A predictive study on effective thermal conductivity of sintered nickel powder under different thermal processing conditions

Effective Thermal Conductivity (ETC) plays a key role in the thermal performance evaluation of samples with porous structure, which can be characterized by multiple physical properties such as particle sizes, porosity, and surface energy. The thermal conductivity of un-sintered porous material has been highlighted in most previous studies, while the evaluation of sintered thermal conductance is scarcely mentioned before. This study aims to develop an analytical model for the ETC prediction of sintered nickel powders based on the circuit equivalent model and sintering neck formation theory.

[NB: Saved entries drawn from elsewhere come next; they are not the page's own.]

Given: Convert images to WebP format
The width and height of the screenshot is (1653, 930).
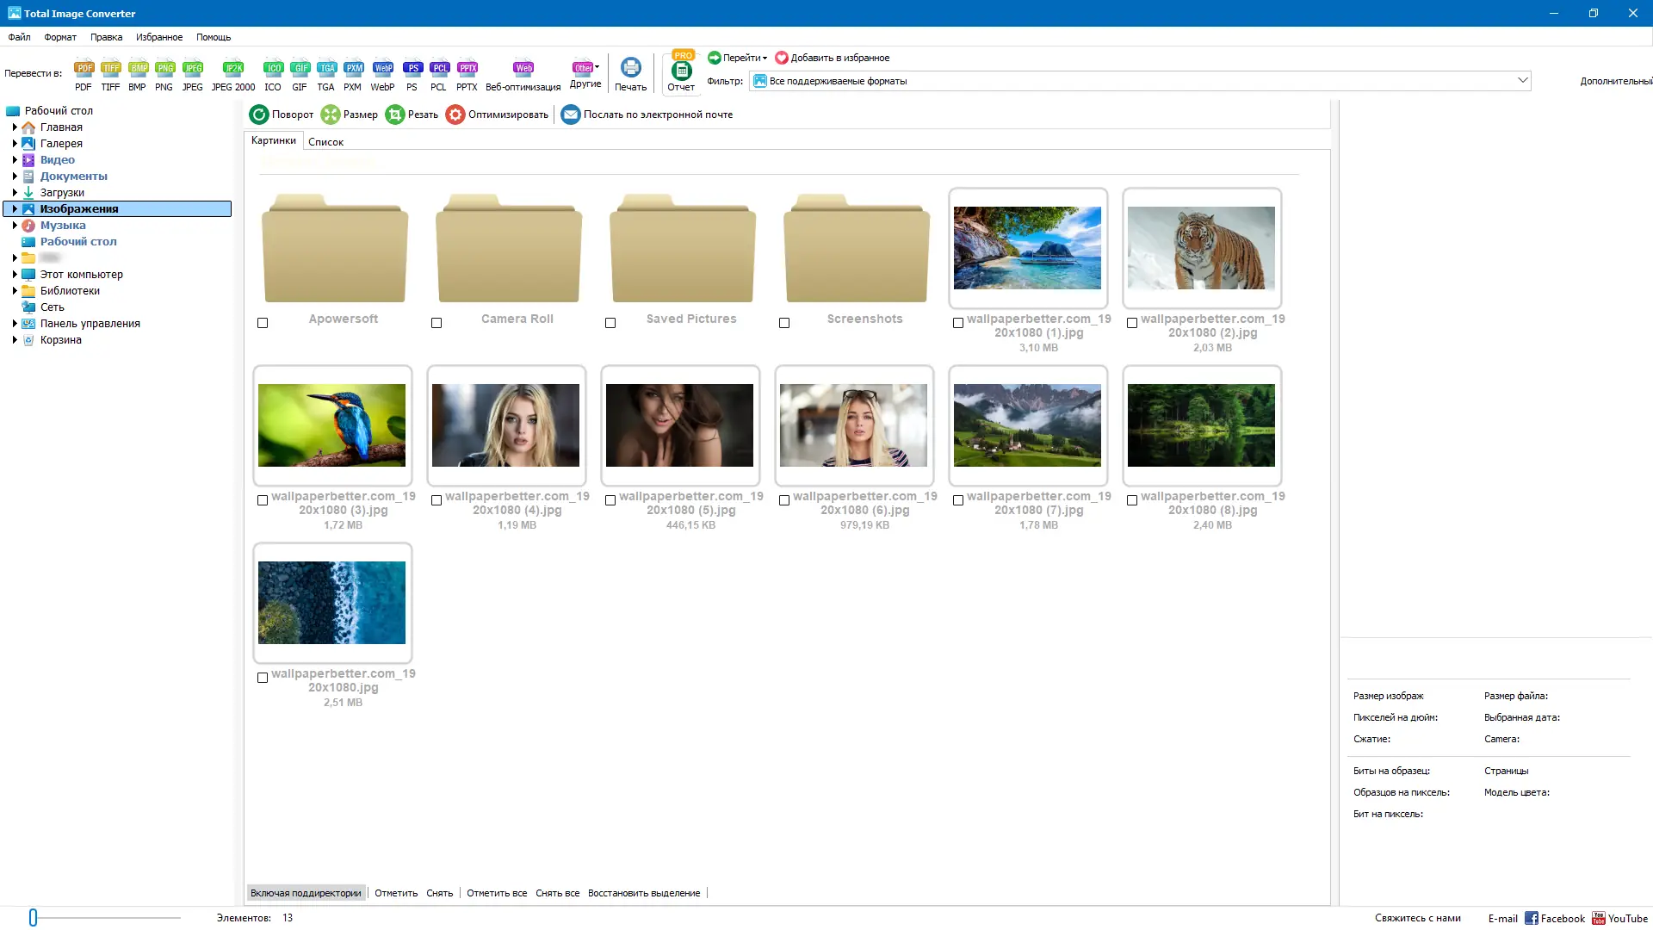Looking at the screenshot, I should point(381,73).
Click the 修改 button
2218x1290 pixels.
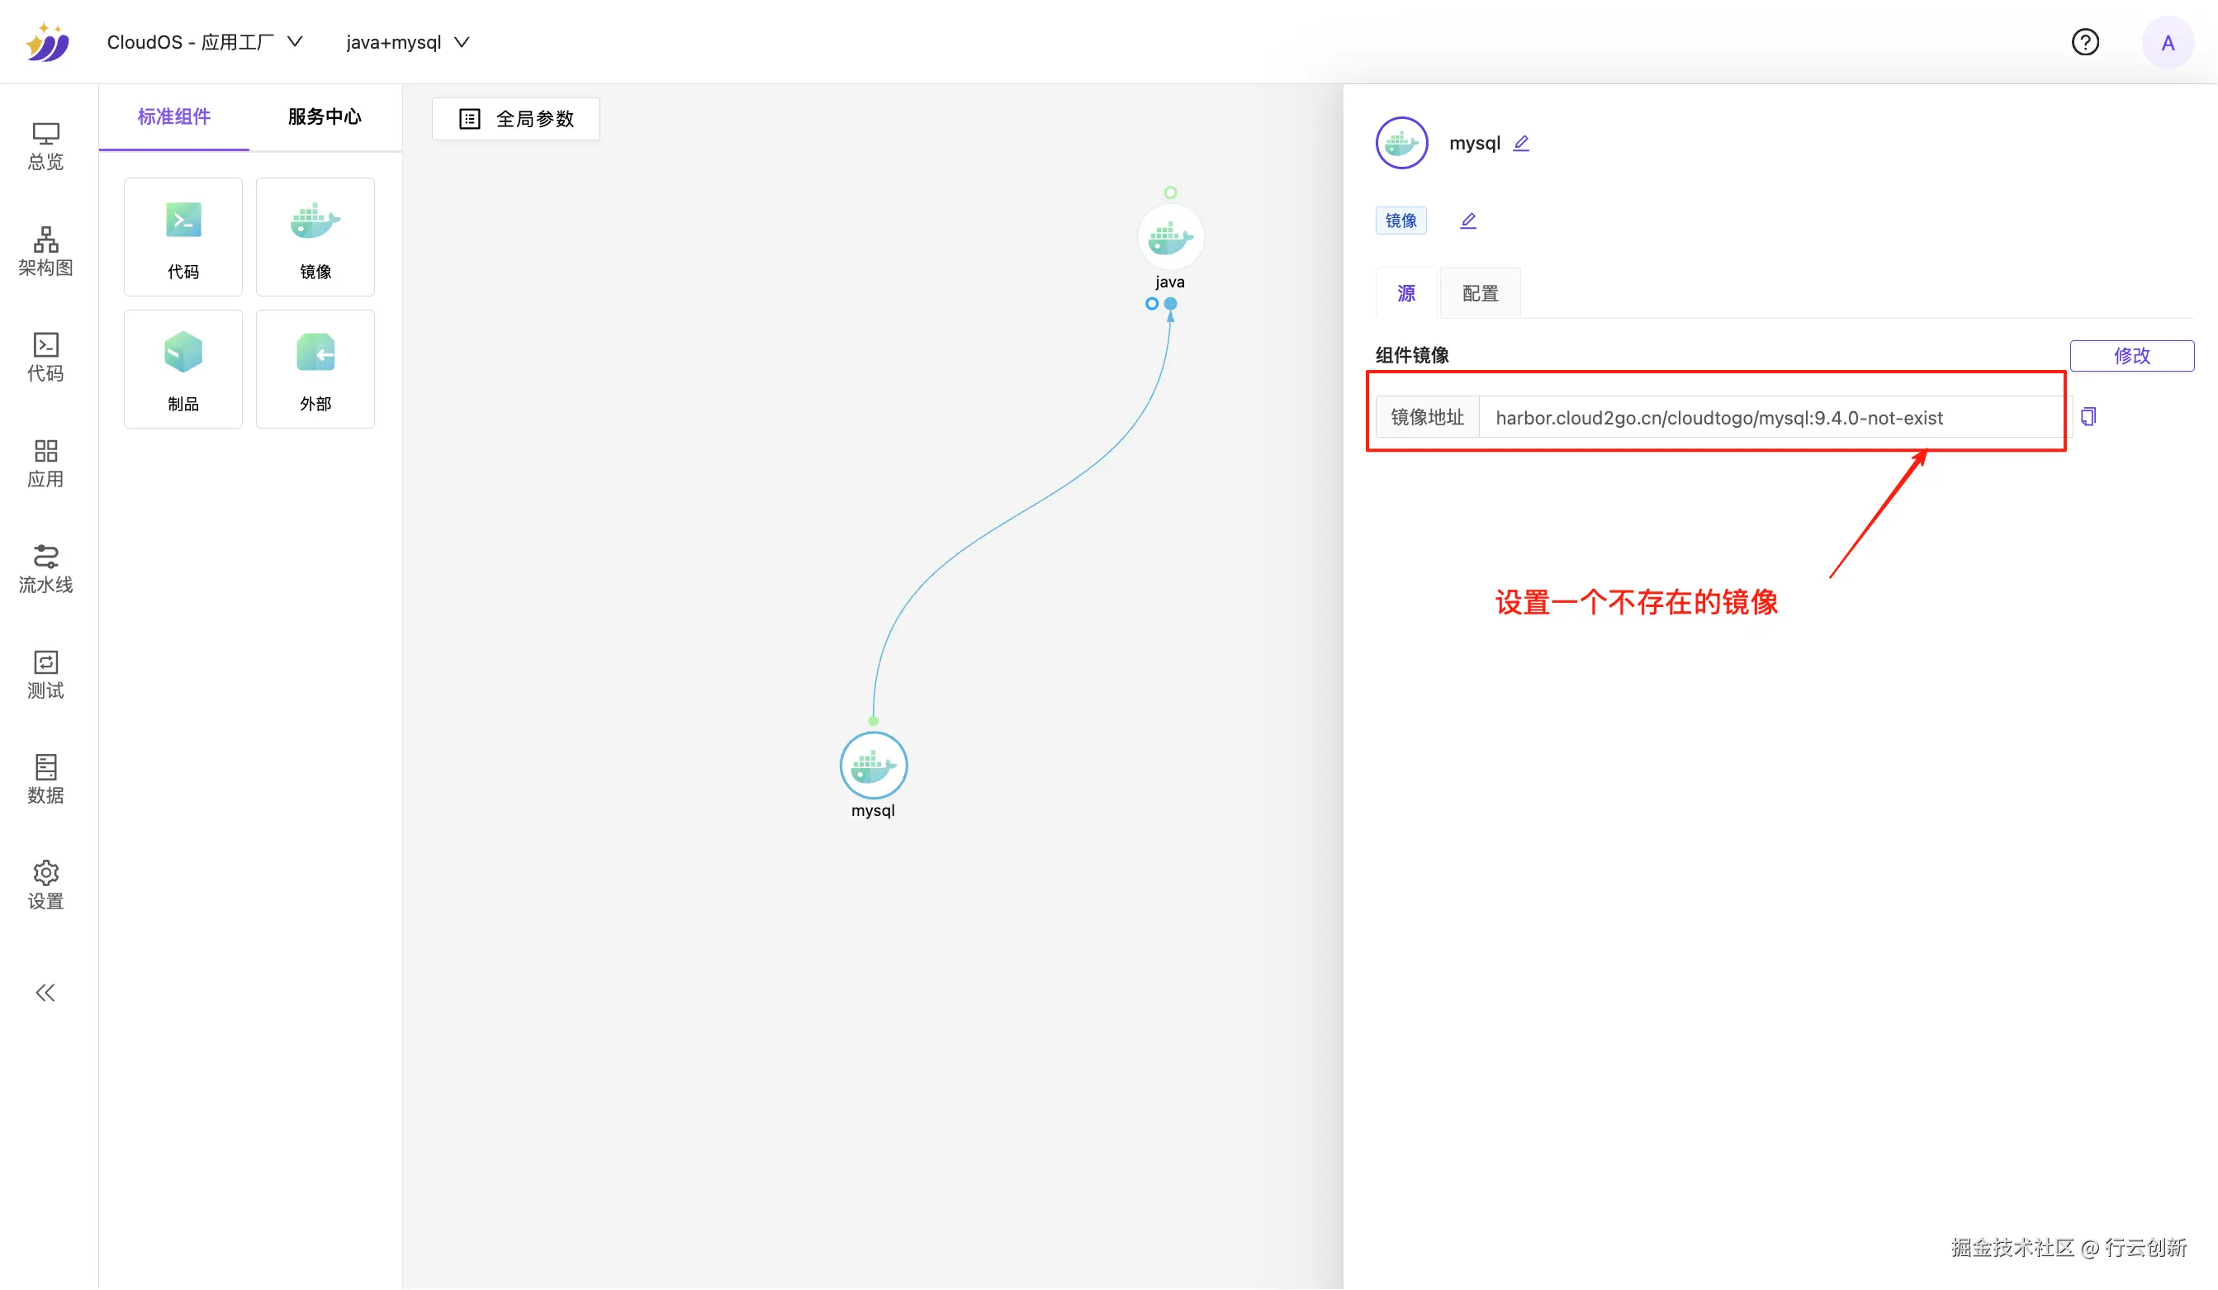coord(2132,356)
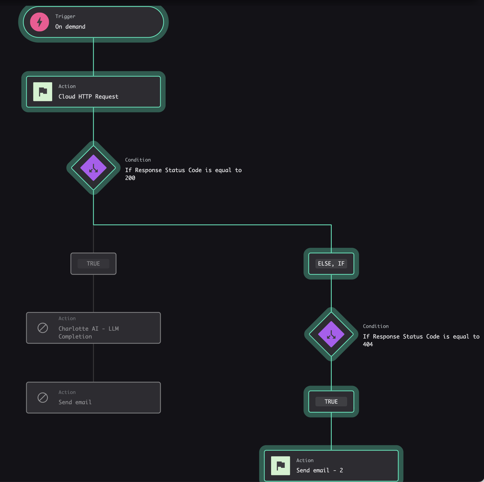
Task: Select the flag icon on Cloud HTTP Request
Action: 43,92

Here, sixteen groups of sintering samples in three particle sizes are fabricated according to orthogonal design with four levels and four key factors, including sintering temperature (650∼800 °C), compressional stress (10∼25 MPa), heating rate (7∼20 °C/min), and holding time (1∼3 h). A dimensionless factor, formulated by the ratio of shrinkage rate to sintering contact area fraction, is proposed to reflect the effect of pore combination and grain growth at the late stage of sintering. The presented model is experimentally validated with an average deviation of three particle sizes equal to 7.11%, 6.38%, and 3.48%, respectively. Besides, simulated ETC agrees well with measured data for samples with medium-high porosity (0.44∼0.71) compared to those prepared with pore-forming agents.